Drained before they took the field, the Washington Redskins somehow steeled their fragile emotions yesterday and played to honor their fallen teammate in front of 85,000 fans waving their No. 21 towels.
Their resolve was shattered, replaced by more tears and disbelief, when Rian Lindell kicked a 36-yard field goal with four seconds left to give the Buffalo Bills a 17-16 victory.
"It makes your heart drop all the way to your feet," quarterback Jason Campbell said. "We wanted to come out here and win one for Sean."
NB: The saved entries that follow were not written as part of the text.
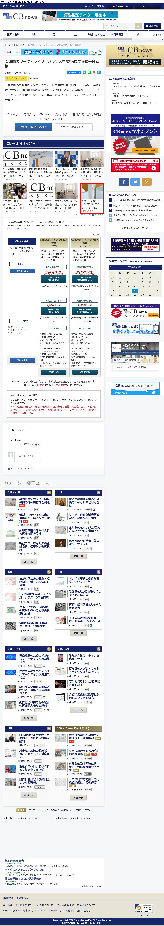Expand アクセスランキング一覧 link
164x926 pixels.
click(135, 228)
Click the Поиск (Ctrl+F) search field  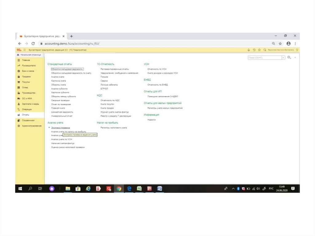click(x=265, y=58)
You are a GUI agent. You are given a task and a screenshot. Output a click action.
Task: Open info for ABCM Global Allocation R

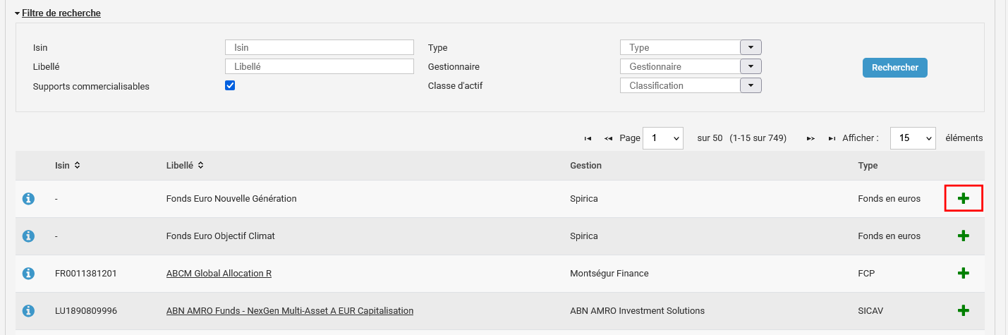[x=29, y=274]
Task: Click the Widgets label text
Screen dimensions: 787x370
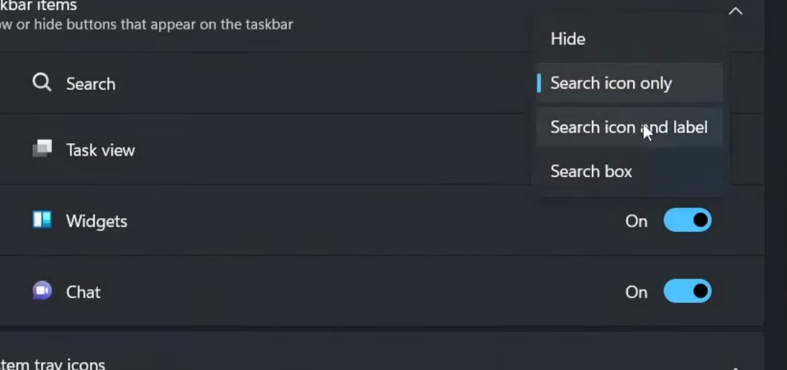Action: click(96, 221)
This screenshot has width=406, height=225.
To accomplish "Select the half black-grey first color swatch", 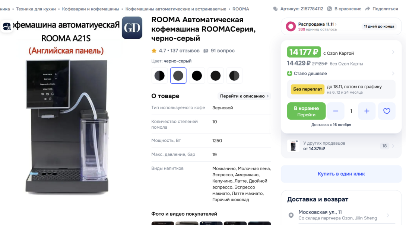I will (159, 75).
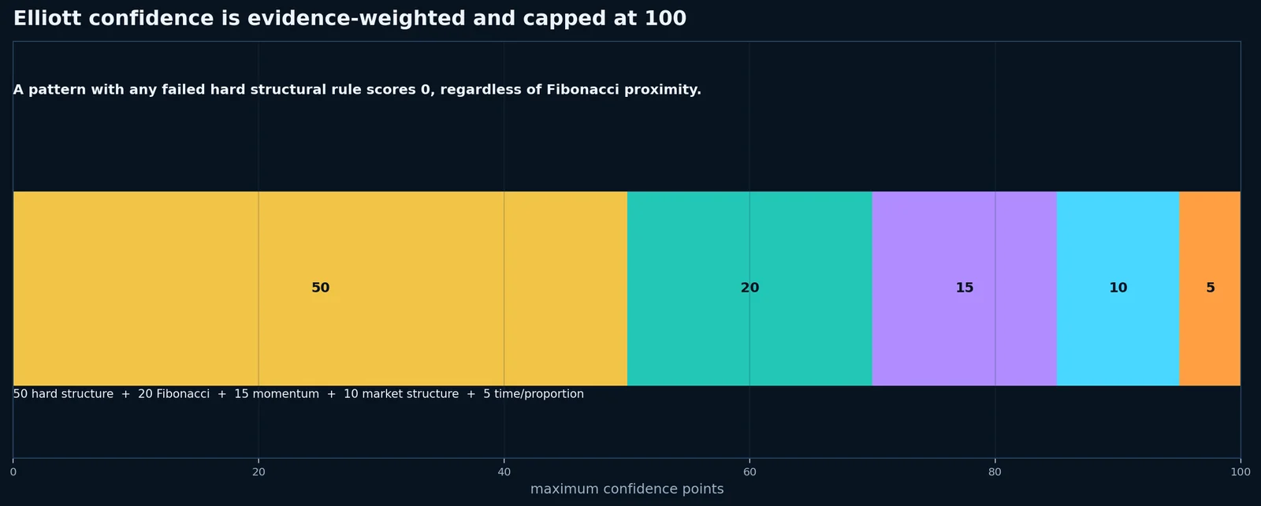The width and height of the screenshot is (1261, 506).
Task: Click the bold 15 label inside bar
Action: [965, 288]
Five days after Taylor died from a gunshot wound in Florida, the Redskins' defense did Taylor proud by not allowing a touchdown. Buffalo's points came on five field goals and a safety.
But a major gaffe by Hall of Fame coach Joe Gibbs played a key role in leaving Washington's players disconsolate at the final whistle.
Lindell made a 51-yard attempt that didn't count because Gibbs called timeout just as the ball was snapped. Gibbs then called another timeout as Lindell lined up a second time, but consecutive timeouts aren't allowed in the NFL - and they result in a 15-yard unsportsmanlike conduct penalty when specifically called to freeze the kicker. The penalty gave Lindell a much easier kick in the rain.
Gibbs said he asked an official if it was OK to call a second timeout, and the coach thought the official said yes. Still, the harried moments of a game's final seconds are hardly a good time to be learning the rule book.
"There's nobody to blame but myself," Gibbs said. "I should have known the rule."
Afterward, players spilled their emotions in a room in which Taylor's locker was sealed in Plexiglas, just as it is at Redskins Park, the team's headquarters. They tried to exonerate Gibbs, saying that any number of mistakes and blown plays could have cost them the game.
More than anything, though, the Redskins (5-7) were emotionally spent.
"I didn't show up to play this game," said Smoot, the Washington cornerback. "I showed up for a tribute for my friend, to send him out right, and we found a way to mess it up."
Buffalo (6-6) broke a two-game skid to keep its AFC playoff hopes alive.